### [Предложенный отрывок]
*-*-*

Возвращение блудного папы
Принято считать, что в России сильное государство и слабое «общество». И как только «гражданское общество» начинает-таки подниматься, государство – хрясь его по башке… «Ой!» – кричит бедное, но хорошее общество.
Позволим себе усомниться сразу в двух вещах, всем известных. Что «общество» наше, во-первых, такое сахарное. Что общество, во-вторых, такое слабенькое. Обычно его упрекают и жалеют за неспособность к самоорганизации. Но давайте будем точны. Вот молодежь, к примеру, оставили без присмотра. И она самоорганизовалась в молодежную банду. Грабежи, разбойные нападения, тяжкие телесные вообще без счета. Вся округа в ужасе. Отличная, если вдуматься, самоорганизация. На Сицилии, правда, получше будет, ну так мы только начинаем… За такую самоорганизацию, разумеется, дают срок. Там, где ее не режут, она режет всех. Но это именно самоорганизация. То есть не надо стаю шакалов путать со стадом баранов, это разные вещи в плане хотя бы активности. Ну вот, теперь к дефинициям. Чего такое «гражданское общество» – не с умильной точки зрения грантоеда, а реально? Ну, вот некогда доводилось уже цитировать Гегеля: это все, что уже не семья, но еще не государство. Между ними есть некое поле, и все, что в этом поле растет: розы, одуванчики, чертополохи, – и будет нам гражданское общество.
Чертополох
Так растет у нас или не растет? И вот если посчитать, что у нас обретается в этом поле, придется-таки признать: в России довольно сильное гражданское общество. Но это мафиозное гражданское общество. Все эти сети однокурсников, спортсменов, уголовников, собутыльников, родичей, политических технологов, коллег по бане – и есть наше гражданское общество. Одна беда, оно не заточено на то, чтобы чего-то «строить». В редких случаях бывает, а так нет. Зато оно заточено, чтобы тянуть, пилить, покрывать, продавливать, отмазывать, подставлять и гнобить все чужое для данной сети. «И здесь тоже общество завелось», – вздыхает государственный деятель, подыскивая какую-нибудь морилку.
Увидеть все великолепие российского общества можно в те времена, когда государство вроде как уходит, а жизнь продолжается. В 1917 году, например, был такой момент. В большинстве мест России государство кануло, а чего-то было. Просто люди, как они есть, и то, на что люди способны. Потом, естественно, пришло государство. Но люди успели показать себя, оставив ряд символов свободной России. Античная ваза, в которую писает пьяный Вася; утопленные жандармы, коих топить начали с февраля, но за людей не считали – и потому февраль был «без жертв». Сотни хренов, спустившихся с горы и объявивших себя президентами, диктаторами, консулами и паханами. Человечина в продуктовых лавках. Шестая часть суши под управлением полевых командиров. Впрочем, организованная преступность была еще благом. Ибо имела некоторую привычку разбираться с преступностью неорганизованной, которая всегда страшнее.

*-*-*

### [Задания к выполнению]
**a.** Как в отрывке о российском гражданском обществе определяется гражданское общество со ссылкой на Гегеля?
**b.** Продолжите статью о гражданском обществе в России, начав сразу после ее последнего предложения.
Материал, приведенный ниже, здесь никакой роли не играет.

### [Перечень материала]
*-*-*

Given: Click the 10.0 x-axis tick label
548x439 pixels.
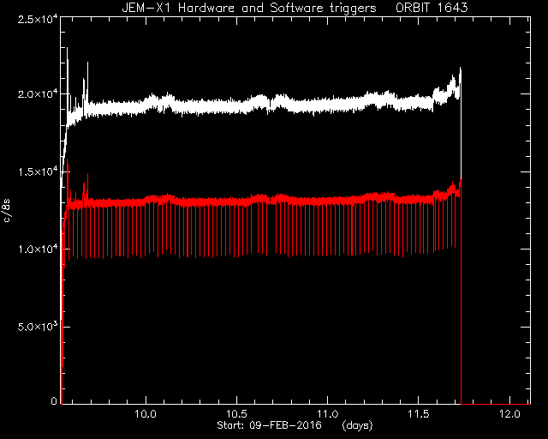Looking at the screenshot, I should point(146,414).
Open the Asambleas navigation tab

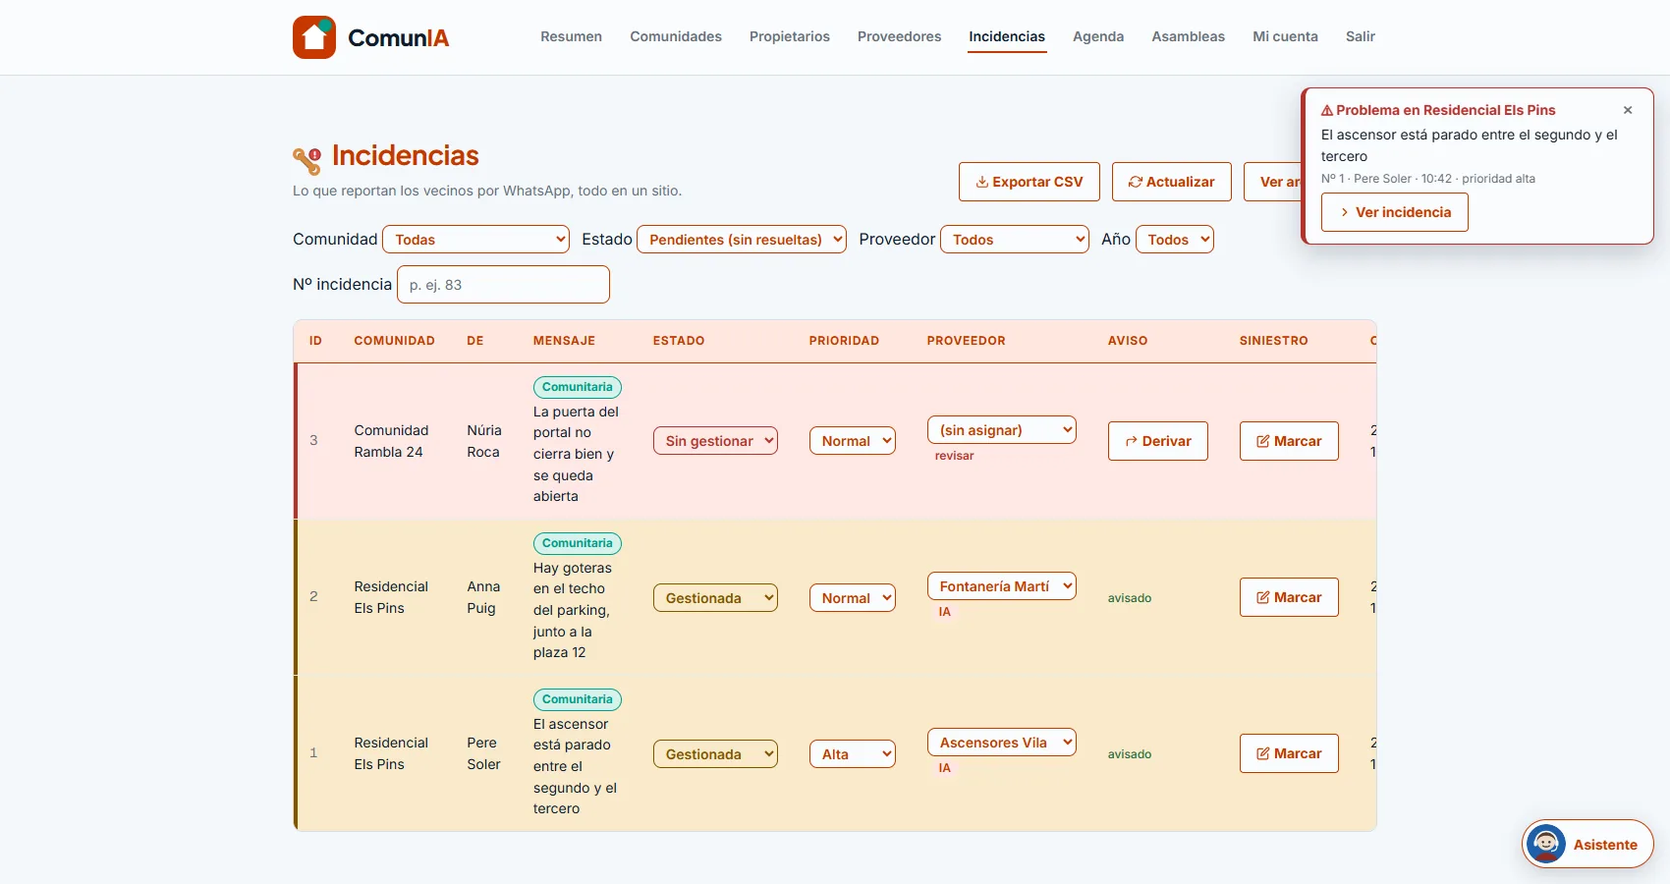1188,36
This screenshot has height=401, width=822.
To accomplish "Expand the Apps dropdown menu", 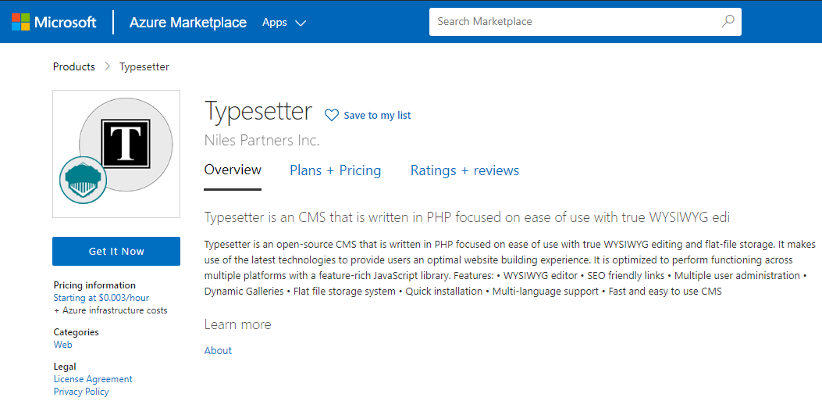I will point(283,23).
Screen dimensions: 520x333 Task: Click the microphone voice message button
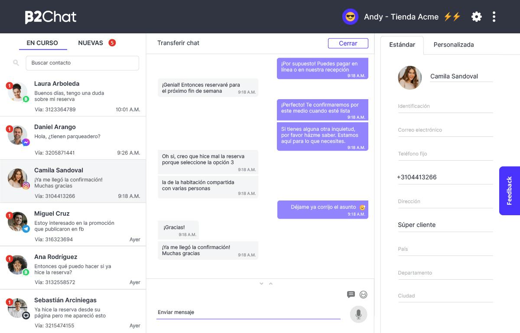(x=358, y=314)
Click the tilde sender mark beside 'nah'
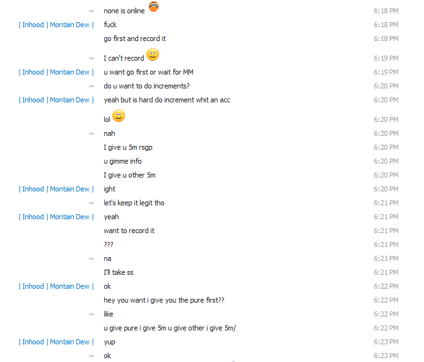This screenshot has height=362, width=424. (x=91, y=134)
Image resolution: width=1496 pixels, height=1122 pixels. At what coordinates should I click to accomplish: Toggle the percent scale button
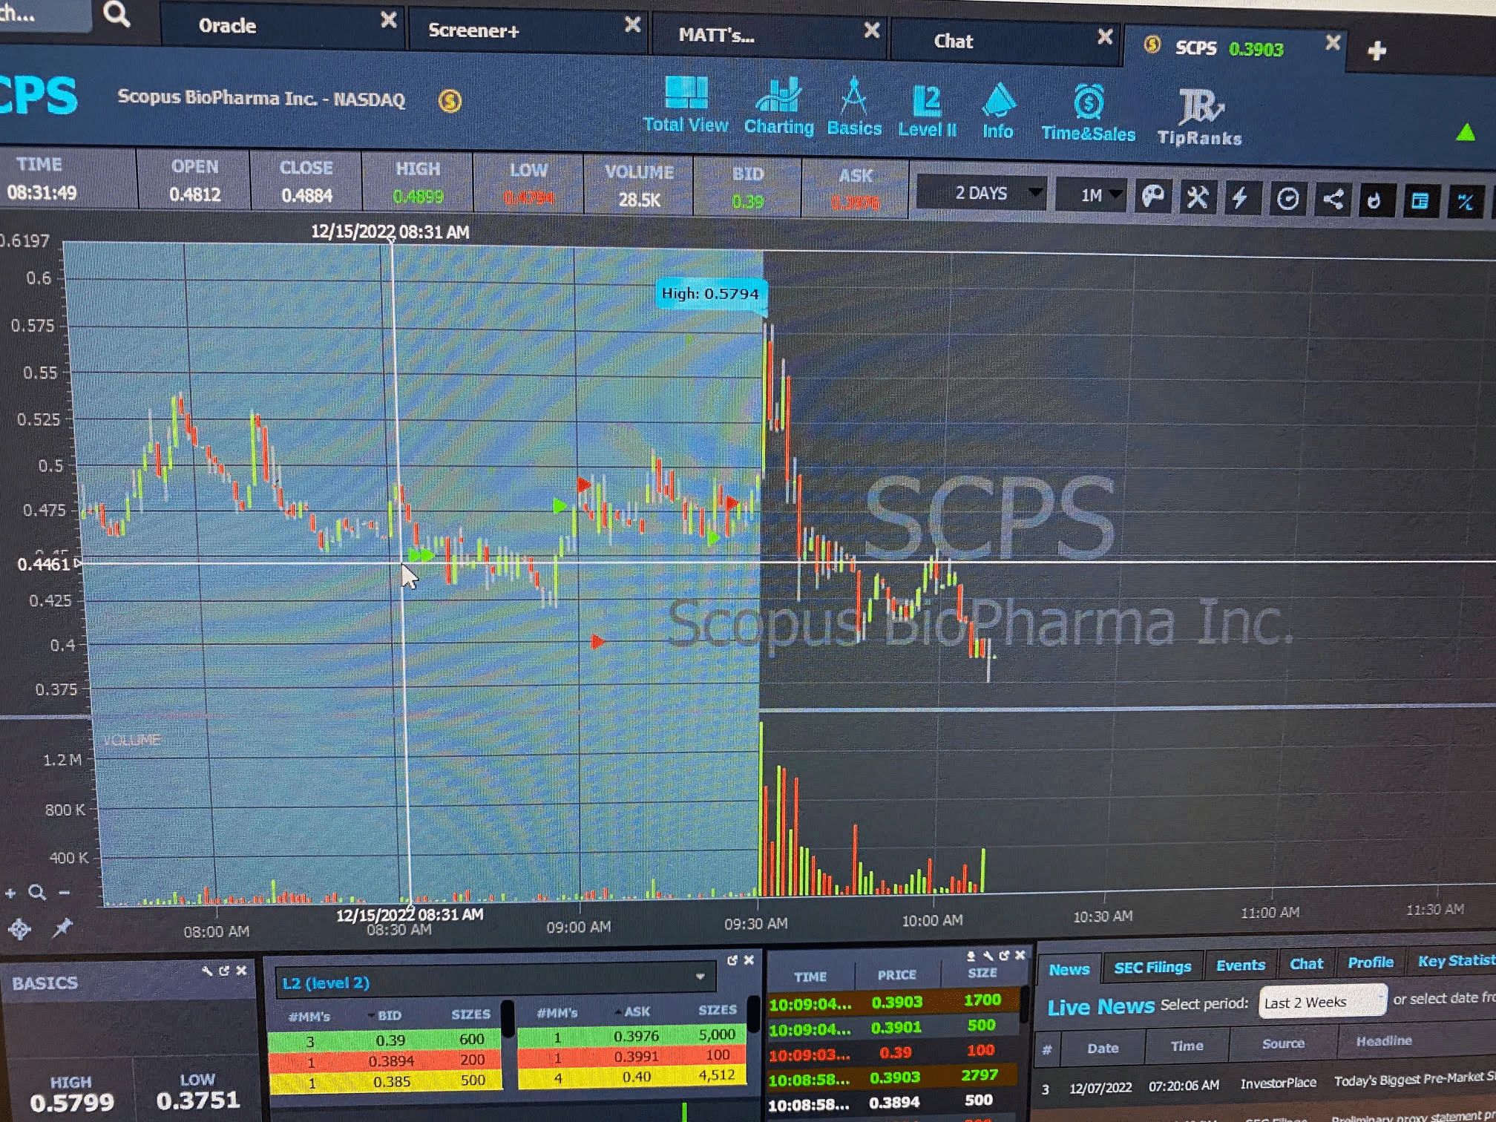pyautogui.click(x=1465, y=201)
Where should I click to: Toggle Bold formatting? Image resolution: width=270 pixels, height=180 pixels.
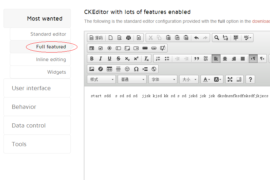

*-*-*

### [Ответы по порядку]
**a.** Это все, что уже не семья, но еще не государство.

**b.**
Государства, ни «красного», ни «белого», тогда не было. Были именно что «граждане», предоставленные сами себе. «Какое гражданское общество, если в России нет граждан?» – это из философа Мераба Мамардашвили. В более мягком варианте – 1991 год. И то, чего за ним последовало. Государство, прихватив кассу, снова куда-то кануло… Началось «живое творчество масс». Автоматическая регуляция рынков. «Знаем мы про автоматическую, – говорит браток у Пелевина. – Когда надо, автоматически, а когда надо – и одиночными». Начались в масштабе воистину федеральном – пилилово, мочилово, кидалово, бухалово и ширялово. Праздник в каждый дом. Регуляция автоматическими очень быстро срегулировала поколение. Пацаны сидели на лавке. «Неплохо, – говорили они, – у Темы. За убийство сел». В смысле – статья весомая, неплохое начало карьеры, жизненного пути. Не сидевшие салаги скромно тупили взор. «А я в армии был, – скромно молвила одна салага. – Это ведь почти как зона, а, пацаны?» «Ну ниче, – сказали пацаны. – Все лучше, чем ничего. Но зона – лучше». Это и есть наше гражданское общество.
После незачета
Ну и вот. Государство в 2000-х годах сделало ряд шагов. Кинуло ряд намеков. Общий пафос: «Эк вы, мальцы, распустились». Но ничего, придет папка – вытрет нос, отмоет, даст пенделя. «Путинская реакция» – не более чем реакция на провал российского общества. Попробовали сами – не получилось. Ну, бывает, чего уж.
Дети хотели пожить своим умом. Пожили. Быстро выяснилось, что ума тут нет. Или еще чего-то, что аннулирует весь наличный ум. Если бы школа нормально учила, полиция нормально следила за порядком, суд нормально судил, торговец нормально торговал, рабочий нормально работал, депутат нормально принимал законы, чиновник нормально их исполнял – российская демократия получила бы свой «зачет». Была бы «Европа», куда так хотели в 1990 году. Но почти никто не делал ничего нормально. Стандарты пали. «Российская буржуазная революция» была революцией не к буржуазным стандартам, а против них. И не буржуазная, и не революция – вышло так. И один большой «незачет» на всех. Когда общество провалилось, стали звать государство. Из двух зол выбирая меньшее. «На кого ты нас, бедных, кинуло?»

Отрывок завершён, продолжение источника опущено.